Site information
- Type: Series of fortifications, incl. a fortified Buddhist monastery and pre-Azuchi-Momoyama period Japanese castle
- Controlled by: Ito Shigeharu (c. 1555), Ikkō-ikki (late 1550s – 1574)
- Condition: Ganshō-ji temple is rebuilt; remnants of fortifications are not extant and exact location is unknown

Location
- Coordinates: 35°5′34.5″N 136°41′52.1″E﻿ / ﻿35.092917°N 136.697806°E

Site history
- Built: 1550s–1560s
- Built by: Ito Shigeharu (castle), Ikkō-ikki (fortification network)
- In use: 1555–1574
- Materials: Wood, stone, earthworks
- Demolished: 1574 by Oda Nobunaga
- Battles/wars: Sieges of Nagashima (1571–1574)

Garrison information
- Garrison: 20,000 (incl. civilians)

= Nagashima =

Nagashima (長島) was a series of fortresses and fortifications controlled by the Ikkō-ikki, a sect of warrior monks in Japan's Sengoku period who opposed samurai rule. It was attacked and destroyed by Oda Nobunaga in the 1570s. This, combined with the surrender of the Ikki's other main fortress, Ishiyama Hongan-ji, several years later, ended the threat the Ikko-ikki posed to Nobunaga and other samurai conquerors.

The fortress was situated on a swampy delta, on the border of Owari and Ise Provinces, at the point where three rivers converge, to the southwest of the modern-day city of Nagoya. Nagashima was in fact a number of smaller fortifications surrounding two primary buildings and not a single fortress. Nagashima Castle was built in 1555 by Ito Shigeharu, and seized by the Ikkō-ikki shortly afterwards, in much the same way they had seized a number of other daimyōs' holdings. The Ganshō-ji fortified monastery formed the second center of Nagashima's defense.

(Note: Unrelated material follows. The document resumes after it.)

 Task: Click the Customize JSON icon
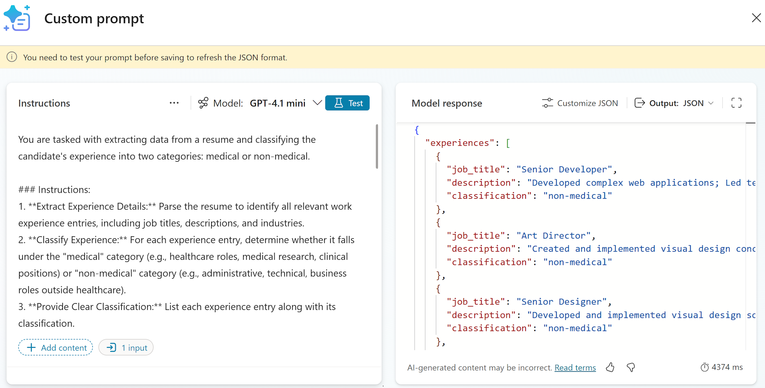click(547, 103)
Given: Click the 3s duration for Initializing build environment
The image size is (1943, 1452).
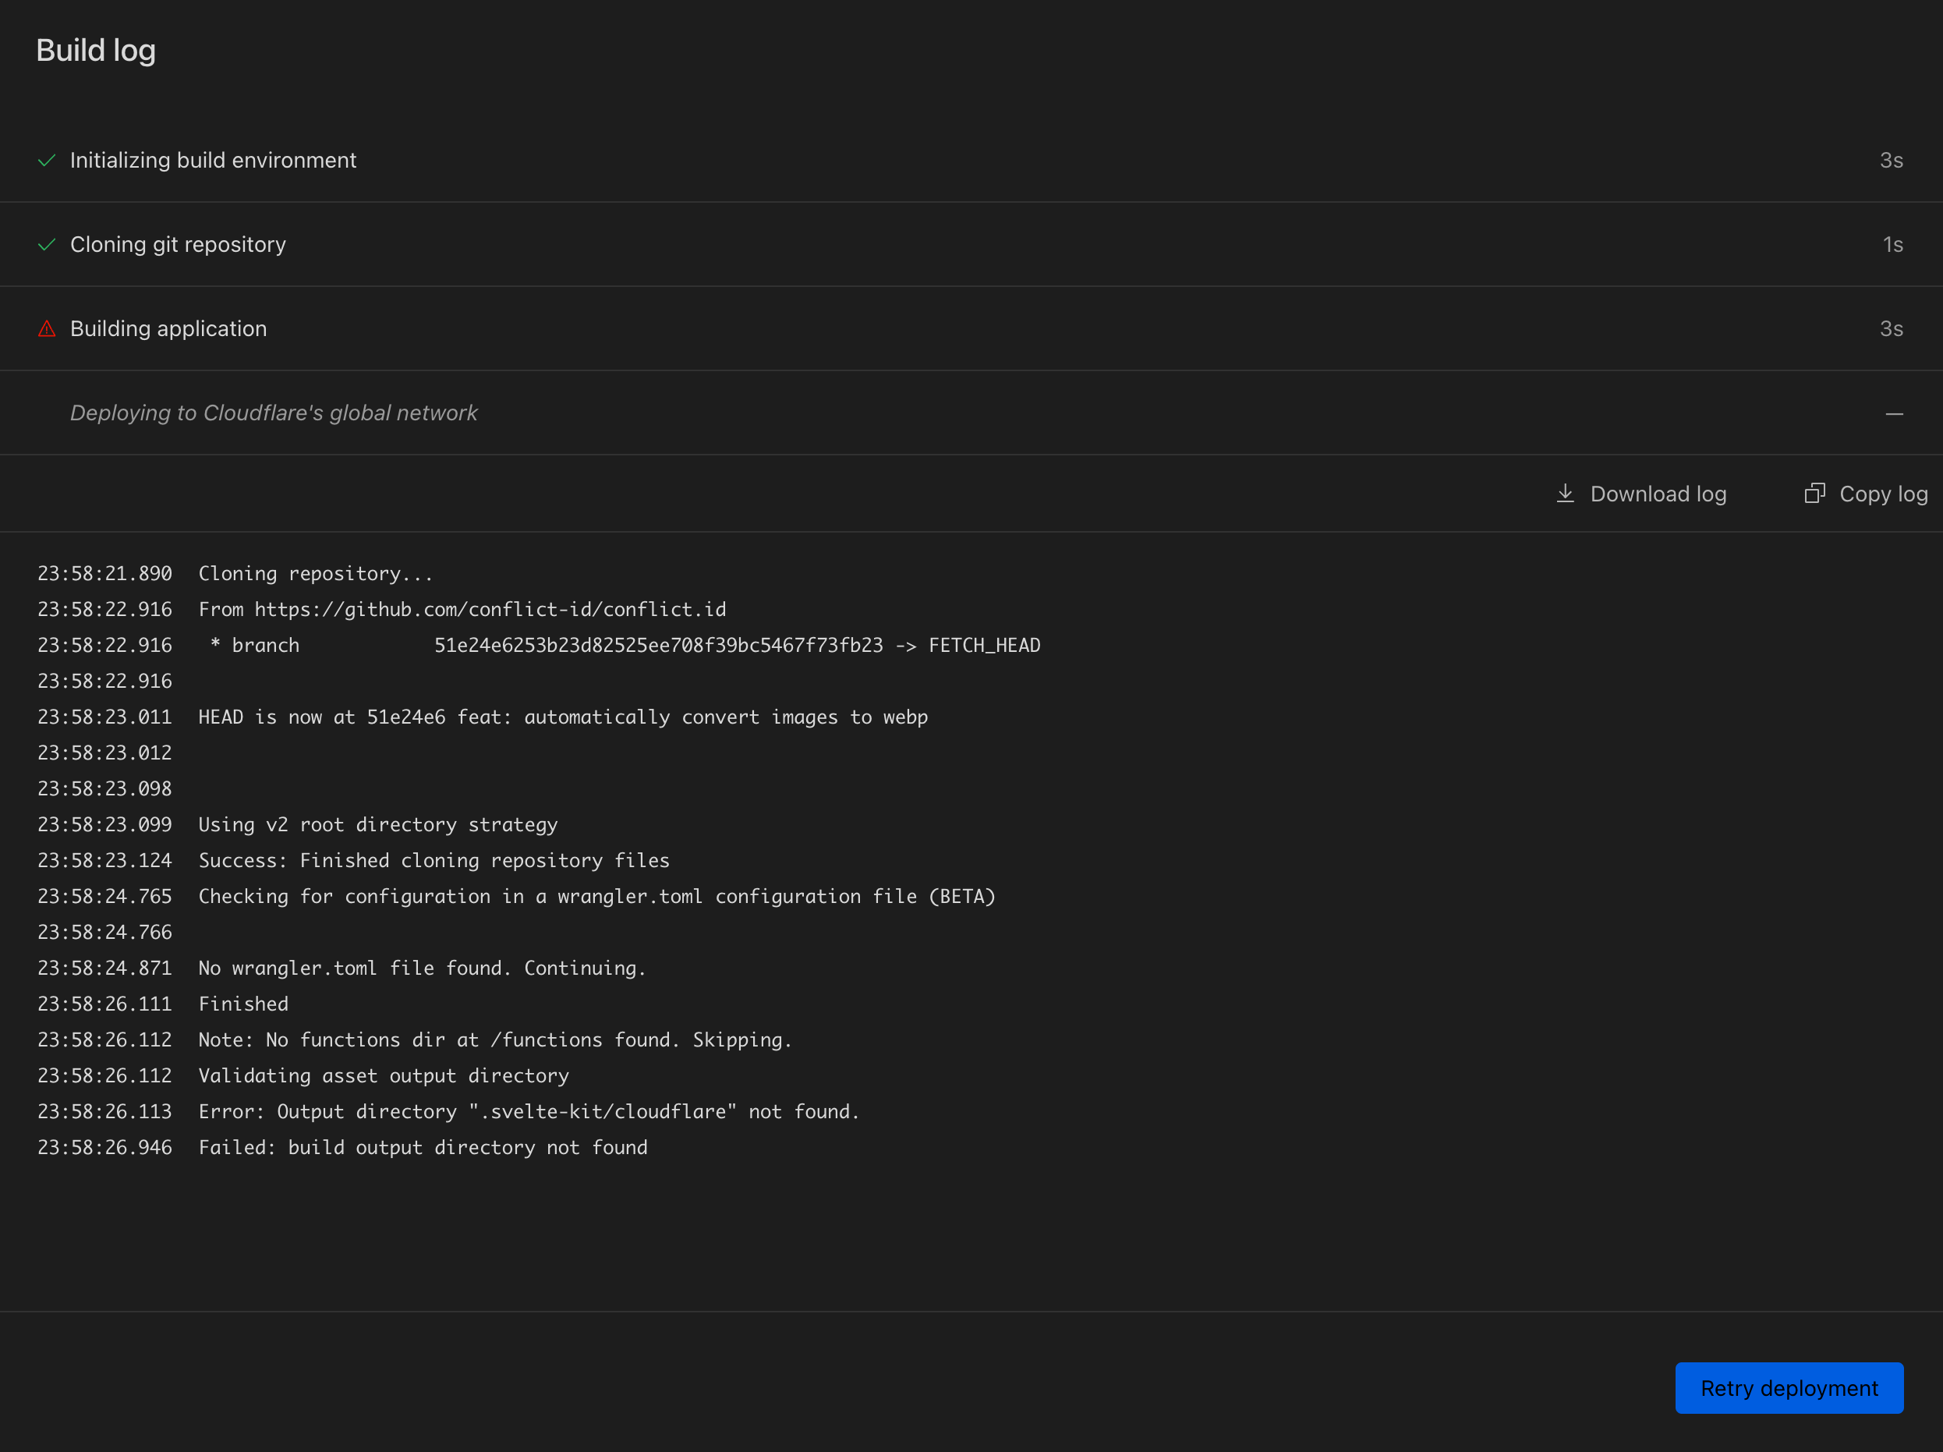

At one time, the area may have been known as "Nanashima" or "seven islands". It is currently one island between the Kiso and Nagara Rivers, with Ise Bay at its southern tip.

The Oda clan, which controlled nearby lands, was wary of the Ikki's growing power, and engaged them at Ogie Castle in 1569. The Ikki were victorious, and Nobunaga's brother Nobuoki was killed. Nobunaga returned to lay siege to the Ikki's fortress three times, before finally subduing it in 1574 with the help of the Kumano Suigun (Navy) under the control of the Kuki family. He set the wooden structure ablaze, and none of the fortress cathedral's 20,000 inhabitants escaped.

According to the members of the Nagashima Historical Society, none of the main castle of Nagashima survived and its true location is unknown. What is believed to be the most probable location is now the site of a junior high school, which was identified in accordance to written descriptions of the area in the 16th century and what is believed to be an old moat. There is a map at the site, next to the school. The reconstructed castle gate was washed away during the Isewan Typhoon in 1959. Ganshōji was rebuilt some distance inland. A stone stupa was erected as a memorial to those killed in the burning of the fortress.